Jayde Adams – The Divine Ms Jayde
I missed Jayde last year somehow – sold out or I was elsewhere or… I can’t remember. So I wanted to see her this year and she was not what I expected. She came out dressed as some kind of Empress and then stripped down to all-over rhinestones and looked spectacular. And she sings! I didn’t know that! Oh, she’s very good and very magnificent and I’m so glad I decided to go and see her.
Tape Facebook Live
I wanted another late-night show because with the pub opposite being so noisy, I’d be awake anyway. And this… well, it’s Tape Face doing a live Facebook broadcast. The first half of the show was kind of a rehearsal and the second half was the broadcast itself, featuring three guests and another over Skype who I don’t want to even think about because he did a freak show act including during the rehearsal the most revolting thing I’ve ever seen (except I didn’t, I turned my back and put my hands over my ears and have tried to block it from my memory ever since). He does something unspecified but equally gruesome, I assume, in the live broadcast. I didn’t watch and he didn’t say what it was but it involved a drill, wet noises and horror from the audience. We were let in while they were still getting ready, so we saw the setting up, Tape Face answered questions (mostly ones that weren’t actually being asked, “Yes, I’m a kiwi”, “this is the only brand of tape I use” etc) and then we all planned the show, including picking people from the audience to do bits. Tape Face untaped is kind of really adorable. If you want to see the finished product, this is it:
Sunday
Finding Fassbender
I went to see a play! Actually, I’m not sure “play” is the word but the programme describes it as “theatre” so I suppose it’ll have to do. Anyway, it’s one woman who pretends to throw up six times in all and I thought it was real the first time, so that began well! It’s about a woman who moves from Wolverhampton to London, discovers that Michael Fassbender used to live in her flat when he was a student, sets out to impress him and discovers herself in the process. I relate. I liked it. I came out with Resolutions.
Speechless
I always like to see some sketch comedy and previously this has been provided by Jigsaw and Giraffe. This time it was Speechless, who wore mime shirts and did a series of sketches in silence. I think having a recorded soundtrack is cheating the silence theme a bit but genuine silence would be seriously weird. They were clever and they were funny and although I saw the mouthful of water coming in plenty of time, the entire audience just died of laughter at that moment. Recommended.

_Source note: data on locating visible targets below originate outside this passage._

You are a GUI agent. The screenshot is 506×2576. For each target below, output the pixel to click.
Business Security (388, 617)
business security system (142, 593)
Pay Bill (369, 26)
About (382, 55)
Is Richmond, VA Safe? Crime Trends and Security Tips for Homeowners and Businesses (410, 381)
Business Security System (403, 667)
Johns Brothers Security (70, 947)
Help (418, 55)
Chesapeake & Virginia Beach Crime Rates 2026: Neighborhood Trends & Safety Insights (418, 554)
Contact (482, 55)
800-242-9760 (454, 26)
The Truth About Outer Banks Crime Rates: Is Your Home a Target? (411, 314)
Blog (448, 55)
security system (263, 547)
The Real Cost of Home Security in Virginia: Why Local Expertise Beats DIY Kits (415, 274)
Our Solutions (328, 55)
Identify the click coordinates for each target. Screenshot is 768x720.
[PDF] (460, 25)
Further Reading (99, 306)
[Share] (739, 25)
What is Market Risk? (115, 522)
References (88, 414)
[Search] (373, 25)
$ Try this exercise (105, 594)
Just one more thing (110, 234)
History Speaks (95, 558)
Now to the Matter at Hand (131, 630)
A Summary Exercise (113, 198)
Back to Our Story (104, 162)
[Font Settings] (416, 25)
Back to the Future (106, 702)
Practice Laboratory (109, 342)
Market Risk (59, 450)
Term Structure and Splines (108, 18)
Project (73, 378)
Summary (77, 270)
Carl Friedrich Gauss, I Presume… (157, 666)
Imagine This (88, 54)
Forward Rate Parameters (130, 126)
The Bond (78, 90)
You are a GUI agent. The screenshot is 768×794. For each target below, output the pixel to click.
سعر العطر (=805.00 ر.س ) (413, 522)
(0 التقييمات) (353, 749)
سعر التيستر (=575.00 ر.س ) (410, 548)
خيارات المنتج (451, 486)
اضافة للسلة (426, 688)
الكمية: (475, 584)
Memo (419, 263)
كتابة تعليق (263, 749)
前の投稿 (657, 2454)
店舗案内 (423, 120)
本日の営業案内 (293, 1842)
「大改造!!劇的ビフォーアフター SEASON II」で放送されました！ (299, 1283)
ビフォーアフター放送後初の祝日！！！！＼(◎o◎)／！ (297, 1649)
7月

Flo & Joan – Alive on Stage
You know the two singing sisters from the Nationwide adverts? Yeah, them. They’re really good, really comedically and musically talented and it’s taken far too long to see recorders used in actual music – and not just the school-size descant. Joan produced a soprano and Flo a tenor (maybe a treble?) and a bass. They’re clever and the audience loved them and I think of all the spontaneous “Yeah, that might be good” shows I’ve ever seen, I think this was the best.